* _DIRECTIONS_:
Reproduce the material from the line with "Identify the location of y-tick-label: 400." through the end, replacing "location" with "position" and keeping everything else unchanged. Omit the pictures from your answer.

Recorded data:

***

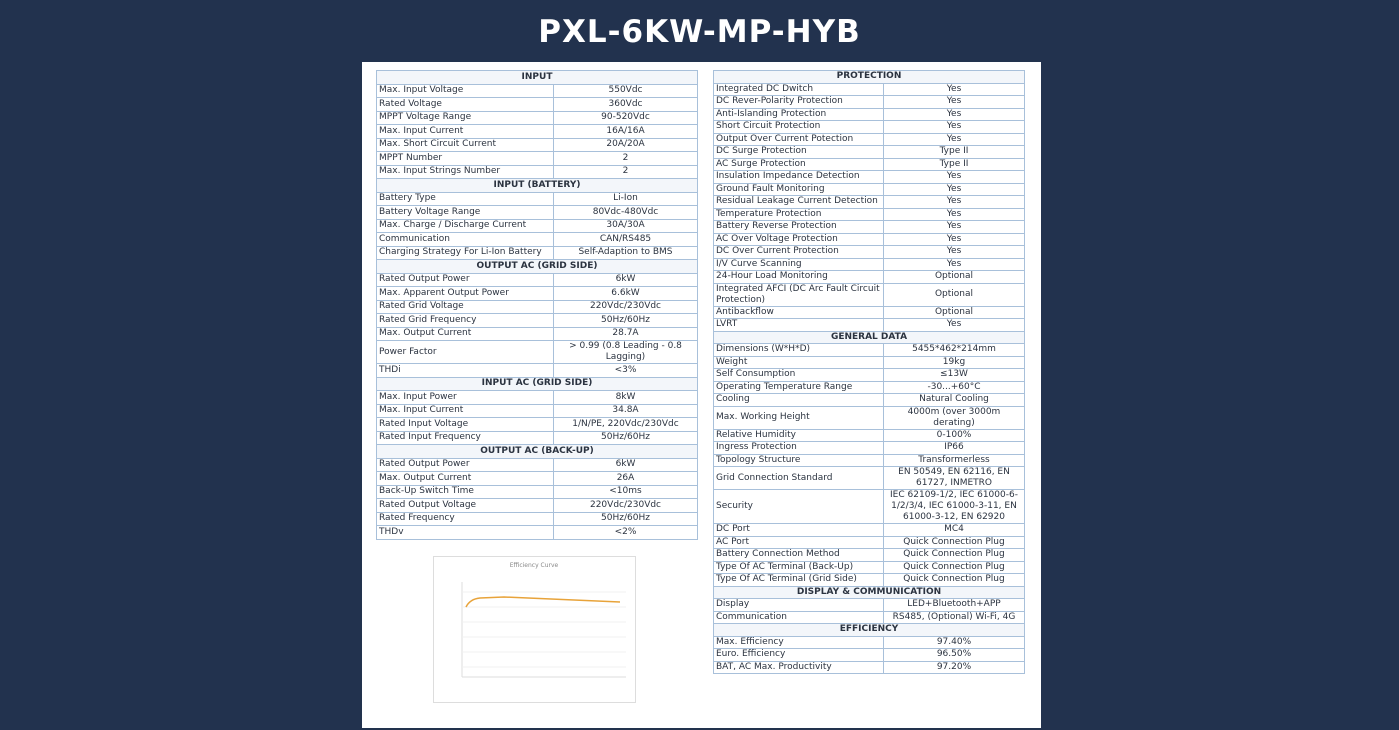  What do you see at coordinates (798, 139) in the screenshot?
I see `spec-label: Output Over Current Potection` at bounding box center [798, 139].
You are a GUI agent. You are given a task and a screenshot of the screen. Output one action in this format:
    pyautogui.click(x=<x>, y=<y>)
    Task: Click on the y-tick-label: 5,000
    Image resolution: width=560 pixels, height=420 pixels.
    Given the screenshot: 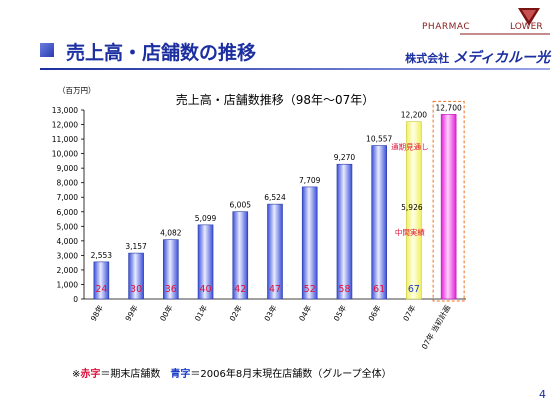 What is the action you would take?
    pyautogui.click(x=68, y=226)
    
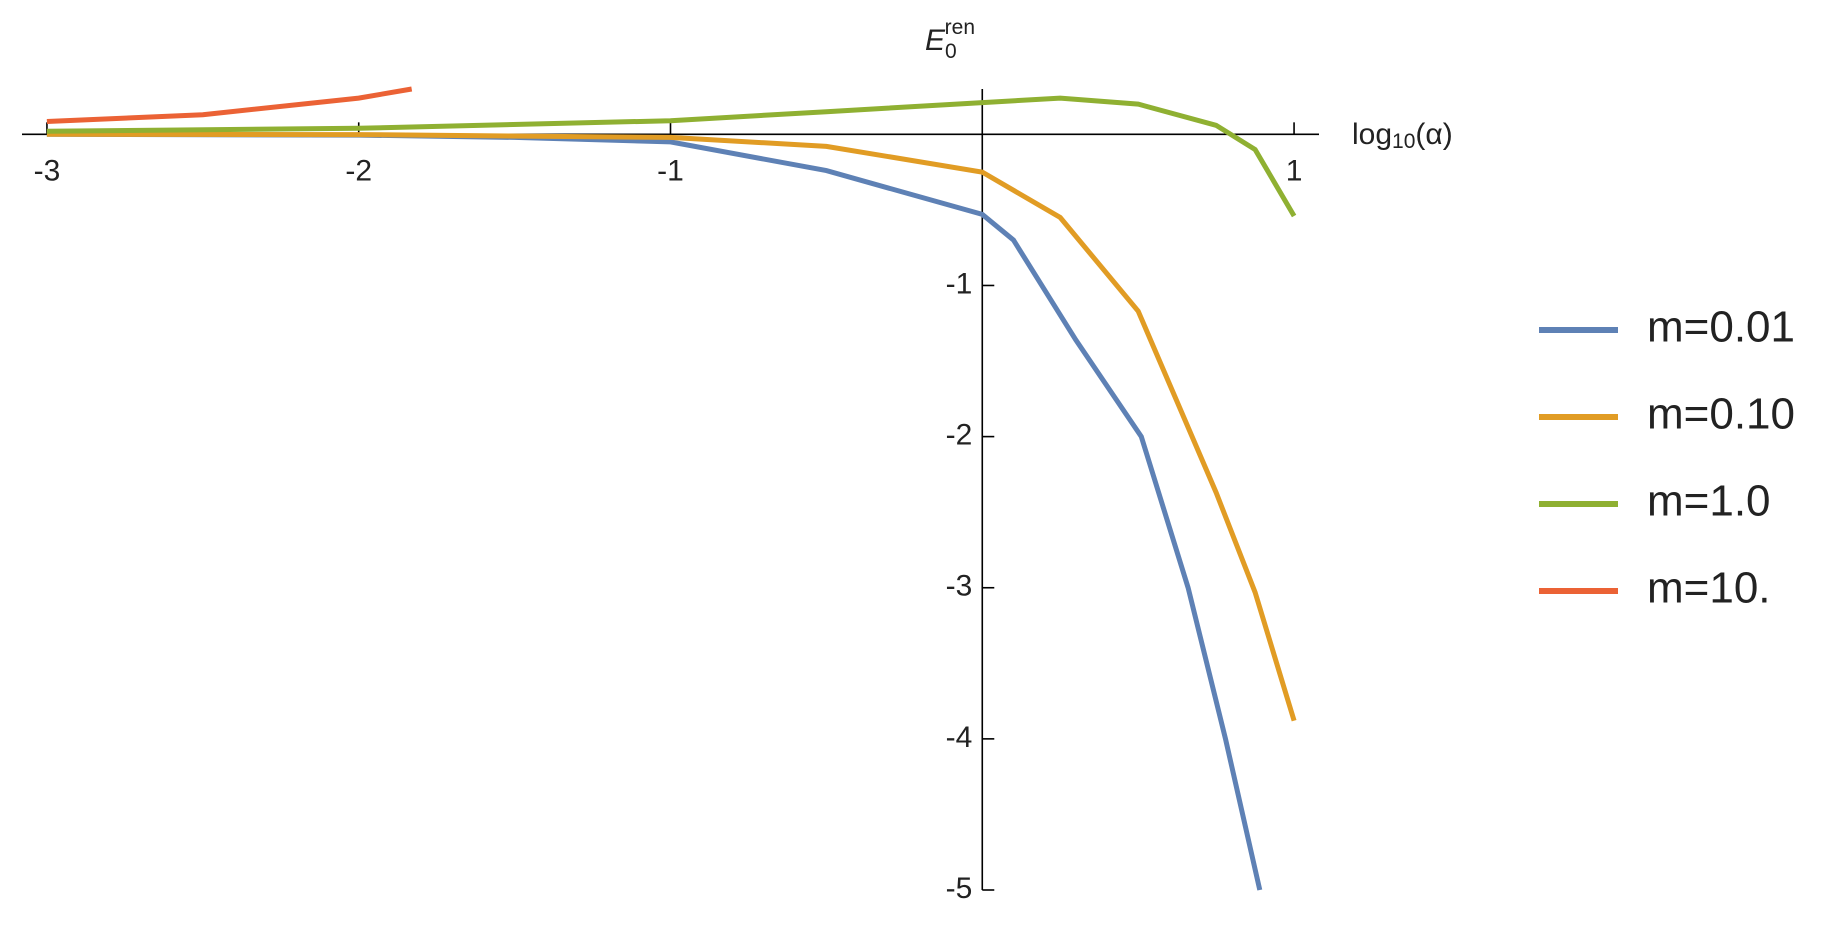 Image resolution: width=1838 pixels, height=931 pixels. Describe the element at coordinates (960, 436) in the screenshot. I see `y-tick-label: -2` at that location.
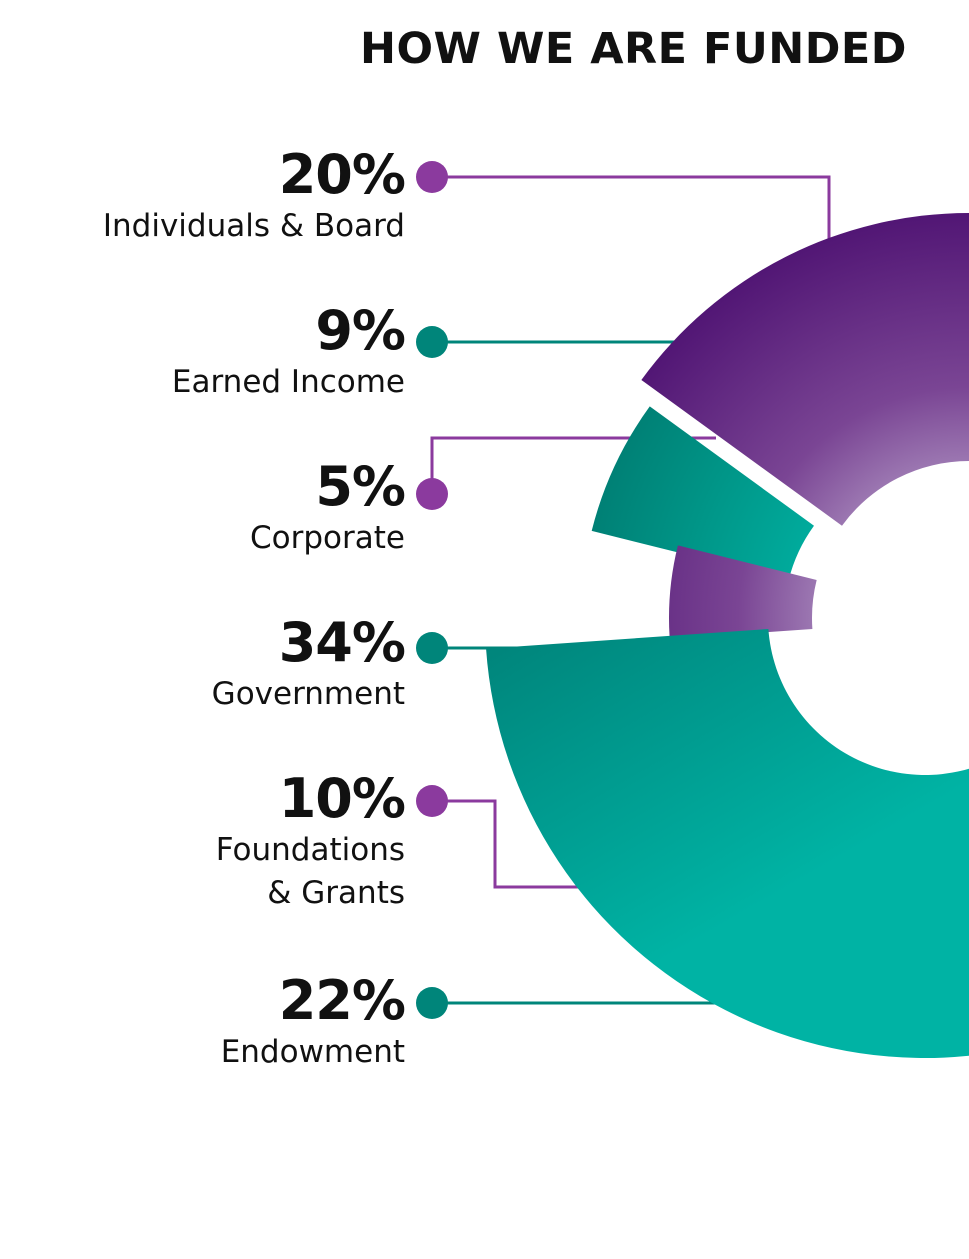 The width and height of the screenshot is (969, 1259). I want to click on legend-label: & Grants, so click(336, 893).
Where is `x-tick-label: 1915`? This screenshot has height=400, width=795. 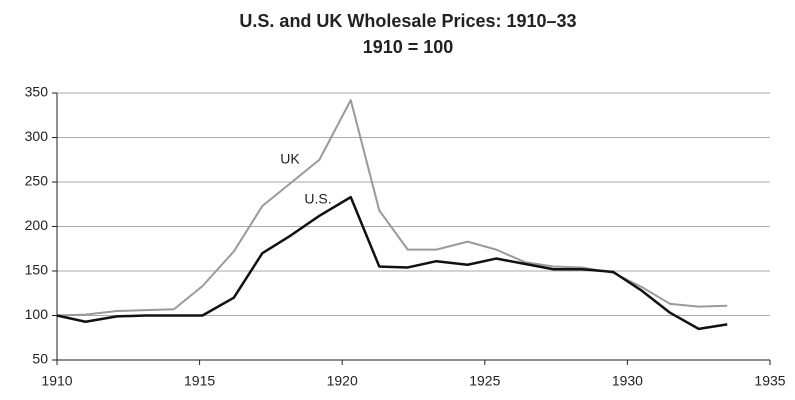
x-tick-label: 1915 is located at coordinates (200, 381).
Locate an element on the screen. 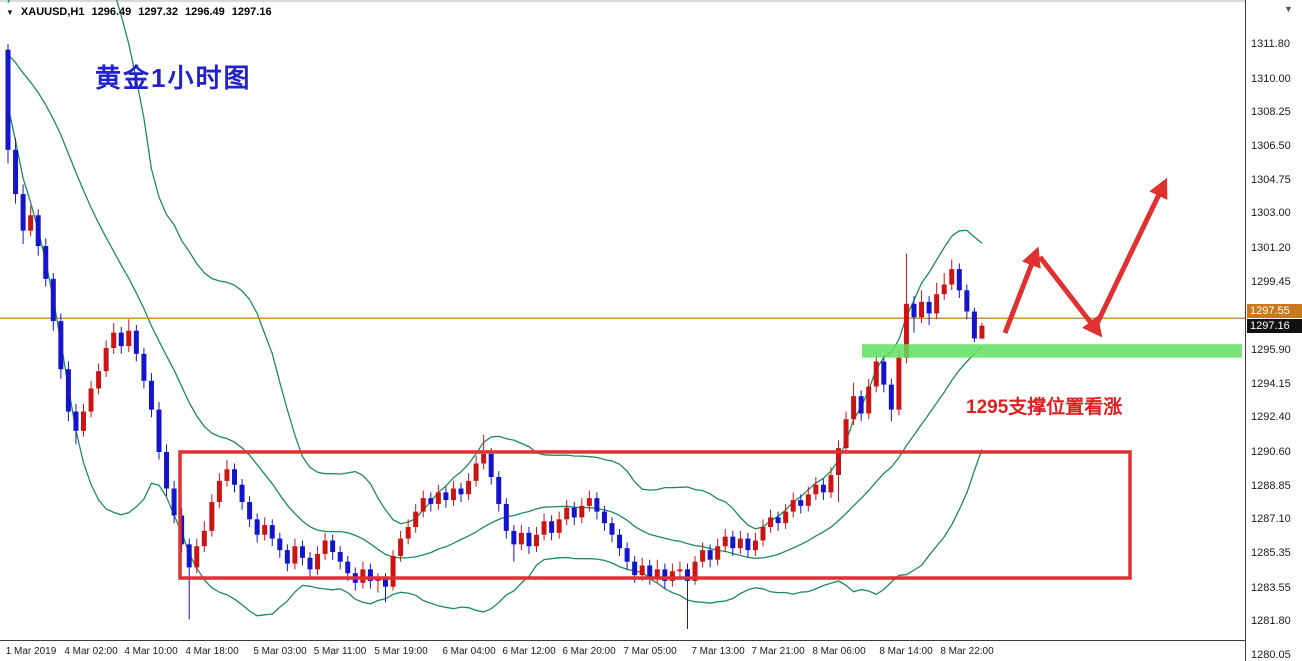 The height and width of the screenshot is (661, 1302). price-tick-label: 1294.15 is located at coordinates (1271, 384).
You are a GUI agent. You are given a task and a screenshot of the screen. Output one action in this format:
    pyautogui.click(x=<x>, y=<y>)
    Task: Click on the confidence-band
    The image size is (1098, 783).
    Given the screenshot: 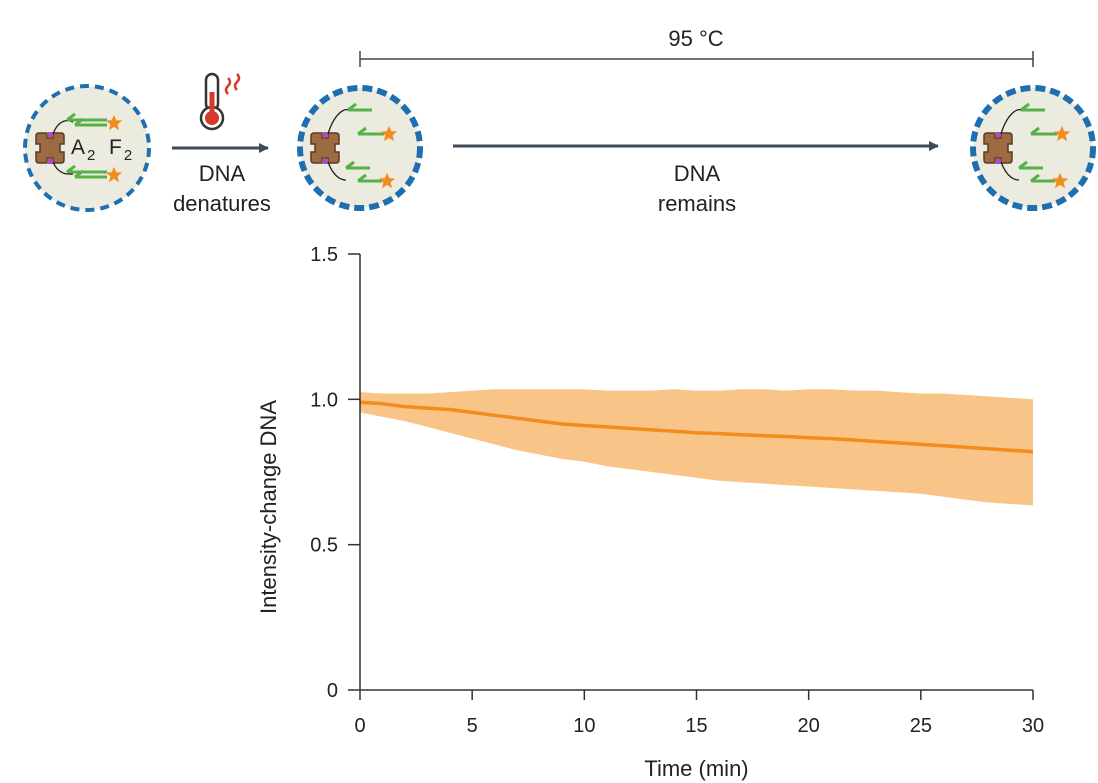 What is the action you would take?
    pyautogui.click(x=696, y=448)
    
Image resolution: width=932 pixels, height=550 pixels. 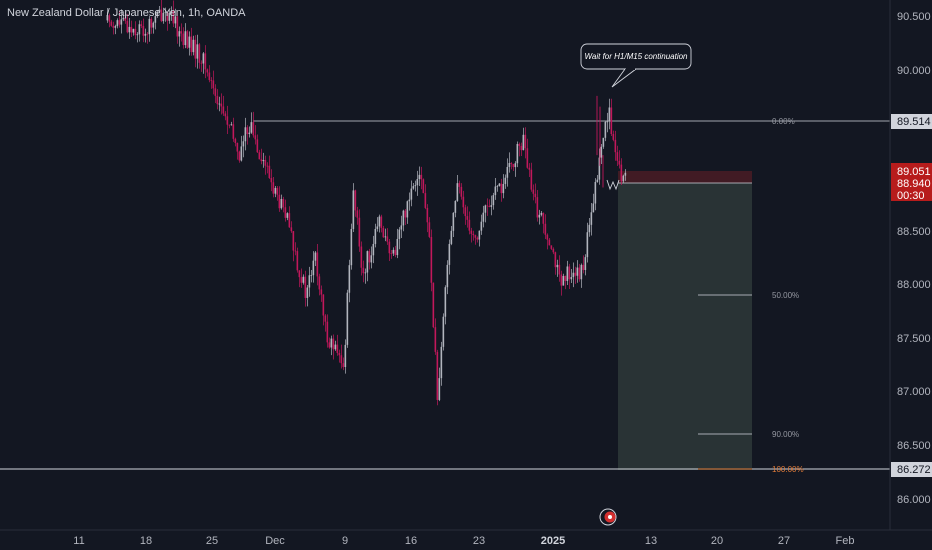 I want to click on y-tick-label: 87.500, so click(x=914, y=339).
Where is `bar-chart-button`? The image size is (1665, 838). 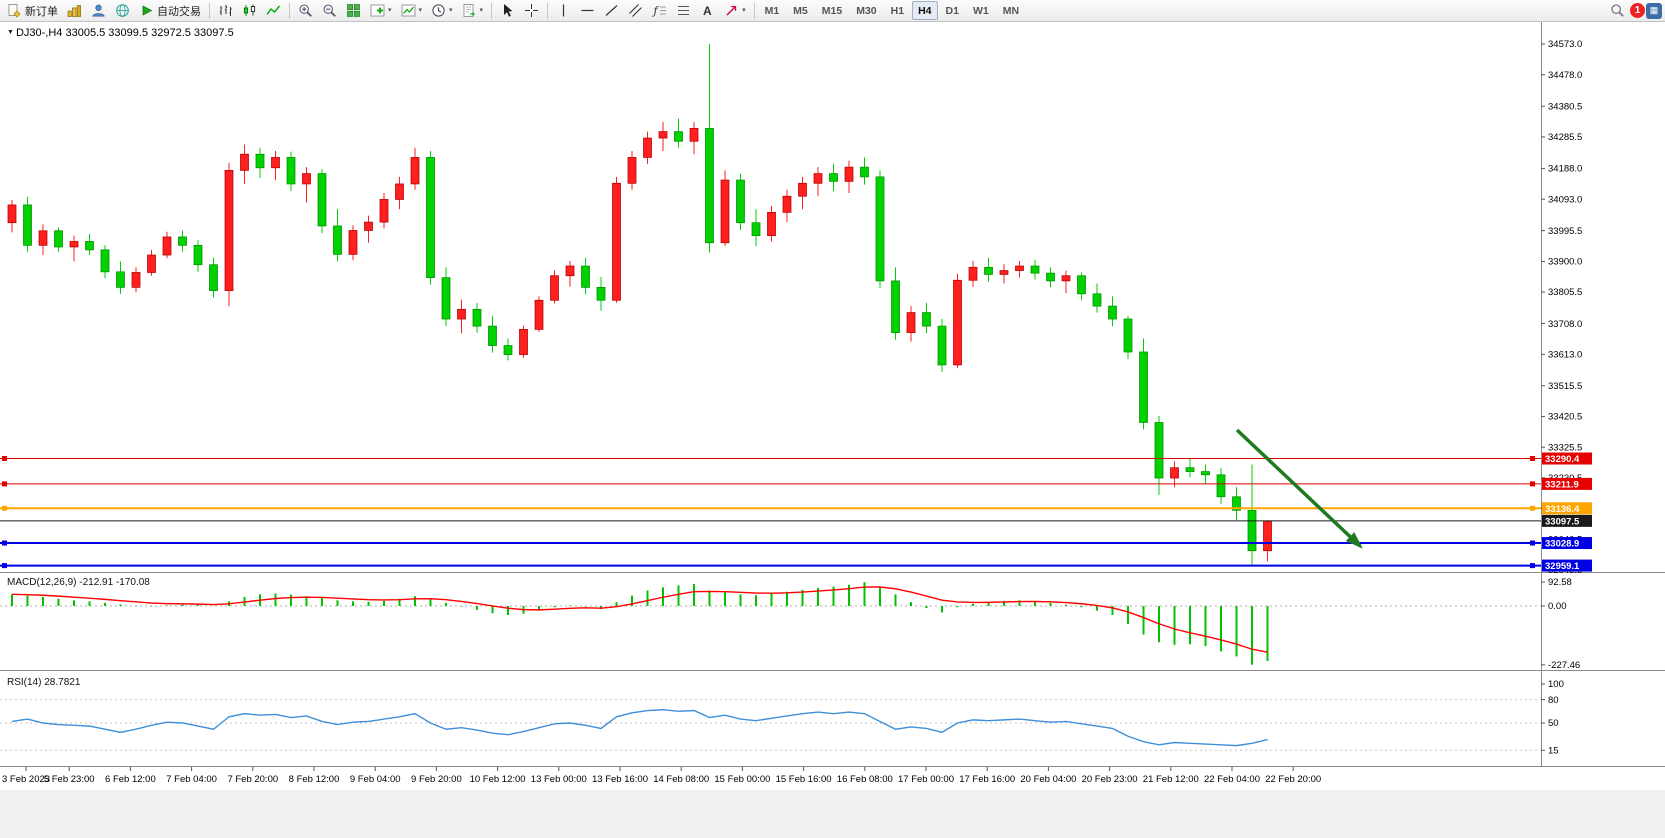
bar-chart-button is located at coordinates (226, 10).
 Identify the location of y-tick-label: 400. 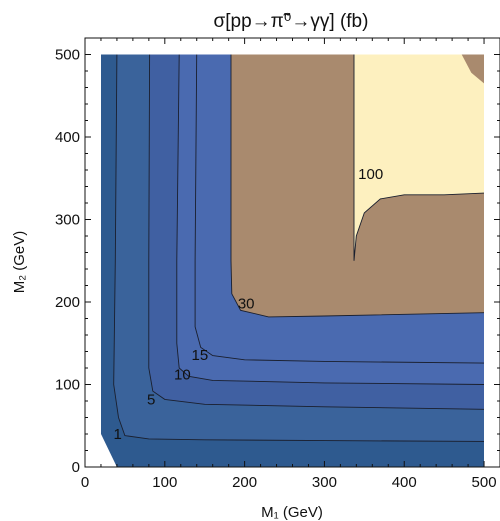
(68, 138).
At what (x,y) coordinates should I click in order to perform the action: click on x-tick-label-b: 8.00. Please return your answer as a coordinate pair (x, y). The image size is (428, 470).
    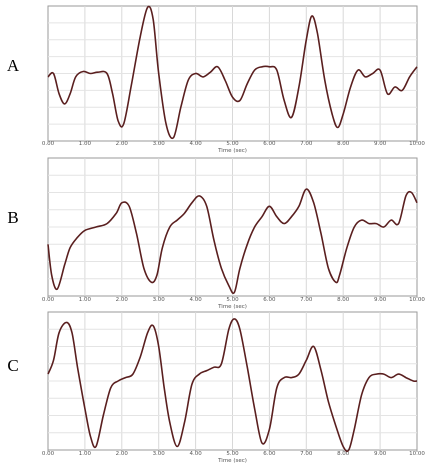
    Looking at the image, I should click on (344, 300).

***

* _EXERCISE RESULT_:
 Identify the position of y-tick-label: 400. 
(68, 138).
At what (x,y) coordinates should I click in order to perform the action: click on x-tick-label-b: 8.00. Please return your answer as a coordinate pair (x, y). The image size is (428, 470).
    Looking at the image, I should click on (344, 300).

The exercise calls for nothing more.